This is according to new analysis published today by the think tank Centre for Cities, which examines the impact of the business rates relief measures confirmed by the Chancellor in yesterday’s Budget statement.
The new measures include a cap on rates increases for small businesses coming out of small business rate relief, alongside restrictions on the rate decreases that firms in most parts of the country were expecting when the upcoming revaluation of the tax comes into places next month.
Analysis by the Centre for Cities shows that the relief measures will therefore benefit on average firms in only 12 English cities, most of which are located in the Greater South East, with London firms set to enjoy rates relief worth £477m in 2017-18.
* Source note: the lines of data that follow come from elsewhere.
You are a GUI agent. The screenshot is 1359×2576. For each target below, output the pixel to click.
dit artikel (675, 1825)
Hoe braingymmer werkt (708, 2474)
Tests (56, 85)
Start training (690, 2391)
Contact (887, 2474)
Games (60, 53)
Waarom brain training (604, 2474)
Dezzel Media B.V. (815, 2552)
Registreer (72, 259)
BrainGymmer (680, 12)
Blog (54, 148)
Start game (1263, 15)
In every other city in England firms are set to miss out on rates decreases worth £270m in total. Businesses in Manchester will be most affected by the cap on rates decreases, with firms in the city set to stump up £42m more in rates than they would have before the rates relief measures were announced.
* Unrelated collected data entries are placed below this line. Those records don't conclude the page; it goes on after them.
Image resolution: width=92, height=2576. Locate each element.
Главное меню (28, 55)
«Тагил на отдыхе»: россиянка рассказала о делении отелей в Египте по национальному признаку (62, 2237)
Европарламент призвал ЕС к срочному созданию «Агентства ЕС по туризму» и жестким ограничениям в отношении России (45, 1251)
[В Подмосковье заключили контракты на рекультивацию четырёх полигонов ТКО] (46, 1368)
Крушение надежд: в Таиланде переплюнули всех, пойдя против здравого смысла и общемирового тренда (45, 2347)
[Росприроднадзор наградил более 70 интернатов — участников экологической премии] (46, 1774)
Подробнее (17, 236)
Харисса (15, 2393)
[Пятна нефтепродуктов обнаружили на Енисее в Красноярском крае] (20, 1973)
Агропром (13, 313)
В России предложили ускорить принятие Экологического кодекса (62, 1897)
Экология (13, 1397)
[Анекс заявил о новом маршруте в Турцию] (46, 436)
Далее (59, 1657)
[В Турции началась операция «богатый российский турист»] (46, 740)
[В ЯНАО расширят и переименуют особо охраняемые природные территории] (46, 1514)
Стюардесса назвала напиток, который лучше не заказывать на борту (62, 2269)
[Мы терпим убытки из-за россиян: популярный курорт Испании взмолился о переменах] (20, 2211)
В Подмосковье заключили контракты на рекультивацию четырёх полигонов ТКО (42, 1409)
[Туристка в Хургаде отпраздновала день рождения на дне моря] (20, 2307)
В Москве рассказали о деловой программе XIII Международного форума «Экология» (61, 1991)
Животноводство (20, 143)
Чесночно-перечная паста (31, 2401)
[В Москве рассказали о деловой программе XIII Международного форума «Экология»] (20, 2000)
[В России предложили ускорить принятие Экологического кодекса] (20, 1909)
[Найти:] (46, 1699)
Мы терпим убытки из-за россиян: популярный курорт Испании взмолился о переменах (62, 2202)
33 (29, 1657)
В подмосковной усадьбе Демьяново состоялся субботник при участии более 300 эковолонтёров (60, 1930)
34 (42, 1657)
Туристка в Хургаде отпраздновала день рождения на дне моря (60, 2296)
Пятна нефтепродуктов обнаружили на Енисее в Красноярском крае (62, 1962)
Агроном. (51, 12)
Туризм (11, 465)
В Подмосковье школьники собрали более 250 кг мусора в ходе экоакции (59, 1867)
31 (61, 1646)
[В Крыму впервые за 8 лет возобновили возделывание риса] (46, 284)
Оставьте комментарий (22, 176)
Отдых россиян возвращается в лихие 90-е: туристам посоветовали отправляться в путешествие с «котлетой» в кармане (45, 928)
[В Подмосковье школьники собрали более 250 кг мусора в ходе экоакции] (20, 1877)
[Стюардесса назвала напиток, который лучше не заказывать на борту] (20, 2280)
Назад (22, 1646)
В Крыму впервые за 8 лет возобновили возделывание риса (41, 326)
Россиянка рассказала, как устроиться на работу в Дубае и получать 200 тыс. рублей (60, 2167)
The Centre for Cities analysis also shows that retailers in the North will be particularly affected by the cap on rates decreases. For example, while Harrods and Selfridges will receive rates relief worth a combined £1.5m, retailers in Manchester will pay £27m more than they would have before the relief measures were confirmed.
Commenting on the findings, Andrew Carter, Deputy Chief Executive of Centre for Cities said:
“The Chancellor’s relief measures won’t address the instability in the business rates system, but will unfairly penalise businesses in less prosperous parts of the country such as the North, which have been overcharged in recent years. When we also consider the hike in National Insurance Contributions announced for self-employed people, it’s clear that Northern entrepreneurs have got a raw deal from this budget.
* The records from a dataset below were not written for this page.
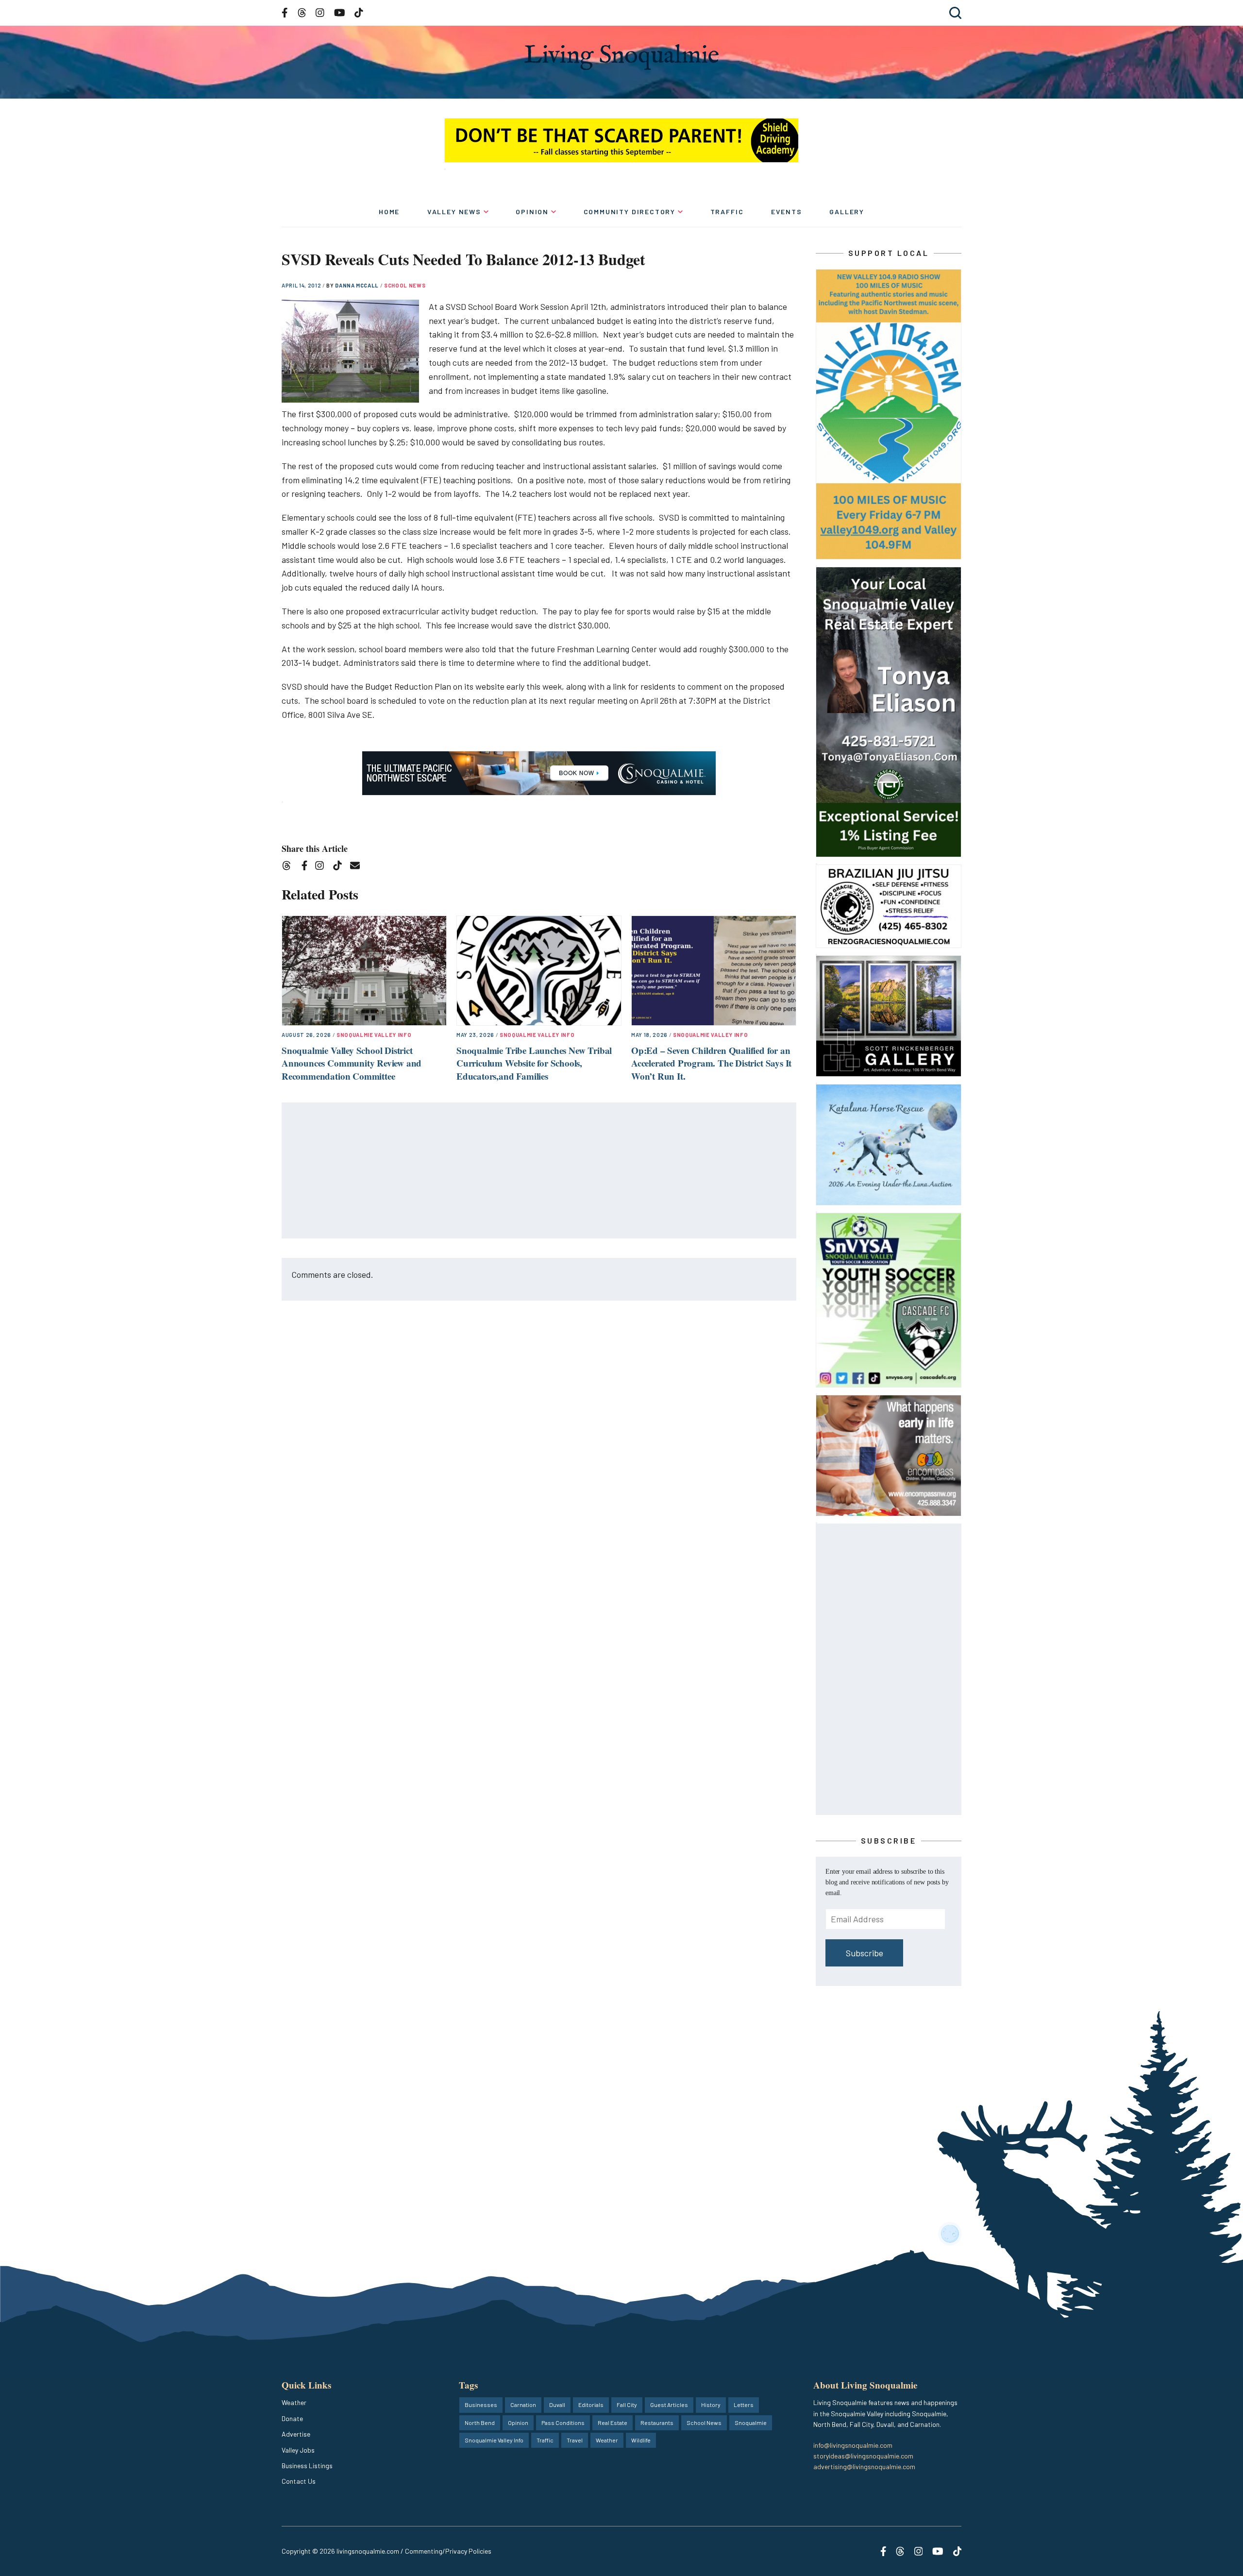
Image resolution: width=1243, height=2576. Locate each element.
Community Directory (630, 211)
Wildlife (641, 2440)
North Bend (480, 2422)
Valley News (454, 211)
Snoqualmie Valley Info (374, 1035)
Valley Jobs (298, 2450)
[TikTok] (341, 867)
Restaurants (656, 2422)
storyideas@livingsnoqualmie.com (863, 2456)
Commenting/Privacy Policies (448, 2551)
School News (404, 285)
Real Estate (612, 2422)
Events (786, 211)
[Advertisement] (539, 1171)
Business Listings (307, 2465)
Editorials (591, 2404)
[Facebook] (306, 867)
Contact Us (299, 2481)
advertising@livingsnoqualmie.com (864, 2466)
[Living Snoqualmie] (621, 57)
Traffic (727, 211)
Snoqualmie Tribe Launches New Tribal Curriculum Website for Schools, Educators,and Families (534, 1063)
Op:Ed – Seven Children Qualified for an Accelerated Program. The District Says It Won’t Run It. (711, 1063)
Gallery (846, 211)
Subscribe (864, 1953)
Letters (744, 2404)
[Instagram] (323, 867)
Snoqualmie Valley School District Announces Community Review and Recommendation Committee (351, 1063)
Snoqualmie (751, 2422)
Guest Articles (669, 2404)
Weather (294, 2402)
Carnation (523, 2404)
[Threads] (290, 867)
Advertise (296, 2434)
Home (389, 211)
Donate (292, 2418)
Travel (575, 2440)
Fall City (627, 2404)
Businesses (481, 2404)
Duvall (557, 2404)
“The real problem with the business rates systems is that revaluations don’t take place regularly enough, which is why firms in successful cities like London were facing such dramatic increases in rates in the first place. However, the Chancellor missed the opportunity to address this problem by failing to commit to an earlier date for the next revaluation. Unless the Government acts to correct this problem, the business rate system will continue to be volatile, unfair and inaccurate.”
NOTES TO EDITORS
Data was not available for Scotland and Northern Ireland. Wales was also excluded from the analysis, as the Welsh Assembly has proposed different rates measures from those confirmed by the UK Government yesterday.
Buildings used for public sector uses, such as the activities of local and central government have been excluded to look at the likely impact on businesses. Properties in enterprise zones have not been excluded.